第六章「死と恐怖(1)」では、死はなぜ恐ろしいのか。そこを考察するために、死には3つの要素が備わっていて、それらがわたしたちを脅かすのではないかと想定してみるとして、著者は、(1)永遠。(2)未知。(3)不可逆。を挙げます。そして、「死は永遠と結びつくことで、恐ろしくはあっても形而上的で聖なるものとなる。けれども川沿いの墓地を眺めるたびに、永遠というものも案外脆弱なものだと思ったりしてしまう。大雨による川の増水と決壊で、あっさりと形而上も聖性も押し流されてしまうのだ。と、そのような感情移入に満ちた感想の中には、どこか永遠が帯びている峻厳さを突き崩すことで安心感を覚えたがっているような気配がある。おそらくわたしはそうした気配を、ある種の救いに近いとさえ考えているのだ」と述べています。

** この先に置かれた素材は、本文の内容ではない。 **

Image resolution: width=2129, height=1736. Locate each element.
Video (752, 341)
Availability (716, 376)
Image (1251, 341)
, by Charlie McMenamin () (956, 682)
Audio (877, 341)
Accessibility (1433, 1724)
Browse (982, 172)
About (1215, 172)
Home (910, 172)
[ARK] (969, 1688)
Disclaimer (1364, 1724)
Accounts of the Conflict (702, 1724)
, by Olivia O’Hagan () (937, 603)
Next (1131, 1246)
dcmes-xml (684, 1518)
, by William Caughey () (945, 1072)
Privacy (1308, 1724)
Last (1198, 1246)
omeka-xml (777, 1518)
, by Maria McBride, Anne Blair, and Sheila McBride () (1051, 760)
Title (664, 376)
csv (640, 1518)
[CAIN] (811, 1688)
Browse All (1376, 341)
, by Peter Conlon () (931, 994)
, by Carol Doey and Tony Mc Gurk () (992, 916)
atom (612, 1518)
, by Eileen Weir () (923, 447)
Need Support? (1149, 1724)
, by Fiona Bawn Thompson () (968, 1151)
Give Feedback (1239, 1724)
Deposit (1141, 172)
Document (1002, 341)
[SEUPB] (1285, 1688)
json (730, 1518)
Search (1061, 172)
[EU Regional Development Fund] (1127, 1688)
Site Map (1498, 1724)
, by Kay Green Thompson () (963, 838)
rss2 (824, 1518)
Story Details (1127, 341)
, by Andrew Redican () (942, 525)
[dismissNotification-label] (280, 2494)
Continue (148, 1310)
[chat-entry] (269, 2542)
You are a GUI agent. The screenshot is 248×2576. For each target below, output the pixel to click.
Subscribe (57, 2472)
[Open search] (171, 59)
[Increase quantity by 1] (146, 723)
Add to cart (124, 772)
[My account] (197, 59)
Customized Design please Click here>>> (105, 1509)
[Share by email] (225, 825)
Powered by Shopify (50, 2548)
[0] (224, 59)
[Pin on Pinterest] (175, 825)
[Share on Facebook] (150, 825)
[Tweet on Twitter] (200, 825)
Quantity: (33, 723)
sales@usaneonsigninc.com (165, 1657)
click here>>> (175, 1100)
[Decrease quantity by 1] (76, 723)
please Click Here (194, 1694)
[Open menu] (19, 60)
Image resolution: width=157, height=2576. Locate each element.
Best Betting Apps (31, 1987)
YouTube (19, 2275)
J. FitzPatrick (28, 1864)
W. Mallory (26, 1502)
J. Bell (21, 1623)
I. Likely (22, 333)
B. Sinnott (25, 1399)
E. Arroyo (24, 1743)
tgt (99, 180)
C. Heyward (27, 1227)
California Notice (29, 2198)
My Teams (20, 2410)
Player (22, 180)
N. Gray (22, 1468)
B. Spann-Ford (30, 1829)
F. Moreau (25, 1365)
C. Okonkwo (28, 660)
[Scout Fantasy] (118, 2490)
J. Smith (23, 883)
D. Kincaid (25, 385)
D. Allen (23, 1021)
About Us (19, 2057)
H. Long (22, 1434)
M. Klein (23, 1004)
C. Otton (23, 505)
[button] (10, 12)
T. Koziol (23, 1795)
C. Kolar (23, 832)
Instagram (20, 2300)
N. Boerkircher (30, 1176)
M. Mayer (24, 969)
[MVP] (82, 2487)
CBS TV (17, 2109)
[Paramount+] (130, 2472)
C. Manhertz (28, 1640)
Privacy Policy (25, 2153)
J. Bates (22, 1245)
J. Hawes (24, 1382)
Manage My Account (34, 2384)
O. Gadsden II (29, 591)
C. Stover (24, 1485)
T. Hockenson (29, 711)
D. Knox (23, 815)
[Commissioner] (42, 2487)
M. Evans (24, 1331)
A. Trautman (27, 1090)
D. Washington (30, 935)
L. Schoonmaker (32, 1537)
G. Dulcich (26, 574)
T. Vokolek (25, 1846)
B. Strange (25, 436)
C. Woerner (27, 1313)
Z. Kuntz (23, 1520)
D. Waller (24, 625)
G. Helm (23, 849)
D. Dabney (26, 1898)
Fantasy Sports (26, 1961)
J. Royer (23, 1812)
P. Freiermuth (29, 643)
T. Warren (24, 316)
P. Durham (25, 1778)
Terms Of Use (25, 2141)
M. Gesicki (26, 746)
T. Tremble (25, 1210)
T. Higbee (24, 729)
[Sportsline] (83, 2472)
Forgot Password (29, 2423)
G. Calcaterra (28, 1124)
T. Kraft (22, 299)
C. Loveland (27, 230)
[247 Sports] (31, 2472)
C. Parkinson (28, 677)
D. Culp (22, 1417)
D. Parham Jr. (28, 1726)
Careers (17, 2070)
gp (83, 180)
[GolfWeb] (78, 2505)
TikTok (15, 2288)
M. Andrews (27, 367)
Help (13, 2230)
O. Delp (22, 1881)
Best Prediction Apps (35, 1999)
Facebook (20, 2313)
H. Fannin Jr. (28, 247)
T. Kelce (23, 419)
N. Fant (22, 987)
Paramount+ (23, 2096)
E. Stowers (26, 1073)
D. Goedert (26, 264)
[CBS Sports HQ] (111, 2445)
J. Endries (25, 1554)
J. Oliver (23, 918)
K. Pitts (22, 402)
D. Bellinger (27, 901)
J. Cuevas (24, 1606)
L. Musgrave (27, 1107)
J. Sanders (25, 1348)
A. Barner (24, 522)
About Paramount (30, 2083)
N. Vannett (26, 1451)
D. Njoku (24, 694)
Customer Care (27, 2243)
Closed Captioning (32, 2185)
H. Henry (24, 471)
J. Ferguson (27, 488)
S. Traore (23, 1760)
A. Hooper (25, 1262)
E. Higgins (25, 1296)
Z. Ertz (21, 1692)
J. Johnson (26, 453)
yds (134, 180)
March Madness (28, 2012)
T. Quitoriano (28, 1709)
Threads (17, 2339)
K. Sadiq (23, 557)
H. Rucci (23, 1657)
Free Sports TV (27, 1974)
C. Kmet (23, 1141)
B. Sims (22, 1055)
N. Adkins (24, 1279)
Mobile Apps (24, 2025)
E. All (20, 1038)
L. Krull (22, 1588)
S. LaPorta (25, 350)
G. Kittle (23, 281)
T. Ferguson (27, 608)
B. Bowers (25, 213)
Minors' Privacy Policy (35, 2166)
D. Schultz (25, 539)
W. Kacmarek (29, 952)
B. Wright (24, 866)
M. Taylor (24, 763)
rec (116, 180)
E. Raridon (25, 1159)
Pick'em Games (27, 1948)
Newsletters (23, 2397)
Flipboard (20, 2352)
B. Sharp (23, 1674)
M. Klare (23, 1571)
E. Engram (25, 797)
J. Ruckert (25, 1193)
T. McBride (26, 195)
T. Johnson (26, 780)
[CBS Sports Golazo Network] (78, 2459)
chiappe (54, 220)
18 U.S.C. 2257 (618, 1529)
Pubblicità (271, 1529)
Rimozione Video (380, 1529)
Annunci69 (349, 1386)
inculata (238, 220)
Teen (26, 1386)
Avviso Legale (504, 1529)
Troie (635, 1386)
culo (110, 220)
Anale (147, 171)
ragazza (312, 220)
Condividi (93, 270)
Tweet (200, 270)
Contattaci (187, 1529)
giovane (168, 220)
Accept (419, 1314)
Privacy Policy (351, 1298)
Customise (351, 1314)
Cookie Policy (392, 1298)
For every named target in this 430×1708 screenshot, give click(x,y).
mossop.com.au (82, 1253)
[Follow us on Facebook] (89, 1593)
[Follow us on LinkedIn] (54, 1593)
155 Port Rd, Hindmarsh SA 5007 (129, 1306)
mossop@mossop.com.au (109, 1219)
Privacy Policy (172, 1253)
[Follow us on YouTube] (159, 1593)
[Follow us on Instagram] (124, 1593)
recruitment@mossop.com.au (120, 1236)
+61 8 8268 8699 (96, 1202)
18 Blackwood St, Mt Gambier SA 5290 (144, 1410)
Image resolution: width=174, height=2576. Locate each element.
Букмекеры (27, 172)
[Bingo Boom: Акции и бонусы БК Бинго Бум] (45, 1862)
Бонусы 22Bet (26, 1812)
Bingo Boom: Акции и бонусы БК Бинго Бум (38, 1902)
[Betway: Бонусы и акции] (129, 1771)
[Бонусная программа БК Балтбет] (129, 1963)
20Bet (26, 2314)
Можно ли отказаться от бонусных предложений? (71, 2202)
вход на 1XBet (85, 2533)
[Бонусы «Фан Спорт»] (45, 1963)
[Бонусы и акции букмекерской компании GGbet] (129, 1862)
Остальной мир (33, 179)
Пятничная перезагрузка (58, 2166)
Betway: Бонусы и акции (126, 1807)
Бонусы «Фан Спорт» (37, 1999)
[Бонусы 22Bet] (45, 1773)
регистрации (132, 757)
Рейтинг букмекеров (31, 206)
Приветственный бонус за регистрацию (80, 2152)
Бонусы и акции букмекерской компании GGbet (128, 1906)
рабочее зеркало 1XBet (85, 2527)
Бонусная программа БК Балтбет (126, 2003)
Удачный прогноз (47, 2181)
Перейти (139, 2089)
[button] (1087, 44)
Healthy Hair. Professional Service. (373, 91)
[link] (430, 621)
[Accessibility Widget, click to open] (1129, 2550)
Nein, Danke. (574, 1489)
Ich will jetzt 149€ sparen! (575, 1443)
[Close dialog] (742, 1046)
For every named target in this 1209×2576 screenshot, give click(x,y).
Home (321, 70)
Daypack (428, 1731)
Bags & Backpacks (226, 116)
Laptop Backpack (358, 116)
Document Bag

「不老不死」では、死後の世界について言及しています。天国や極楽は、あえて奇妙な言い方をしてみるならば、「死ぬことによってやっと獲得できた不老不死という安定状態」を多くの善男善女たちと一緒に分かち合い、味わい、ゆったりと暮らしていく世界なのかもしれないと指摘し、著者は「ここならば孤独とは無縁でいられる。死の恐怖もない。穏やかで平和だ。ただし退屈そうだ。竜宮城のエロい世界のほうがわたしは好みだけれど、こちらには玉手箱という罠が待っている。おそらく抜け道はない」と述べています。
「おわりに」では、著者が幼少の頃に父親と「人間魚雷回天」という映画を観たことが語られます。著者はそれがトラウマ作品となったそうです。その後、戦争末期に海軍に所属していた父親が伊号潜水艦への搭乗を志願していたという事実を知ったそうです。著者は、「なぜそんな自殺行為に等しいような志願をしたかといえば、死にたいと父は思っていたからである。彼には仲の良い兄がいて、その人は画家であった。気性の激しいところがあって、そのくせ黎明期のアニメーションの作画などにも関わっていたらしい。そのあたりはいずれ暇になったら調べてみたいと思っている。わたしと気が合いそうにも感じられるが、その『兄』は南方の島に送られて戦死し、結局会ったことは一度もない」と述べています。
「兄」が南の島で戦うことになったのは、父が原因であったそうです。少なくとも父はそう考えていました。著者は、「若気の至りなのか、父には反戦運動的な活動をした過去があったらしい。それに対する見せしめ的な意味合いで、既に徴兵されていた『兄』がとばっちりを受け、南方戦線に送られた。そして呆気なく戦死した。したがって父は『兄』を殺したも同然である(と、信じていた)。そんな顛末に対する贖罪および自己嫌悪の思いから、彼はあえて潜水艦で死のうとした。苦痛に満ちた死に方は、むしろ望むところだったのかもしれない」と述べます。
戦後まで生き延びてしまった著者の父にとって、映画「人間魚雷回天」との遭遇は亡霊と出会ってしまったかのような事態だったのではないかと、著者は考えます。死にまつわる遺恨と罪悪感と自己嫌悪とが、いきなり過去から生々しく蘇ってきたわけであろうと推測し、著者は「そんなふうに考えると、あの映画館という場そのものが亡霊、いや恐怖と同義であったように思えてくる。それを今になってやっと理解した。もはや60年以上も前のことなのに。この本を書かなかったらそんな忌まわしい『発見』をスルーできたのかもしれないと思うと、いささか複雑な気分になってくる」と述べるのでした。恐怖についての本かと思って読み進んでいたら、最後に著者の人生の秘密に触れて厳粛な気分になりました。「恐怖の正体」とは「人間の正体」でもあると思いました。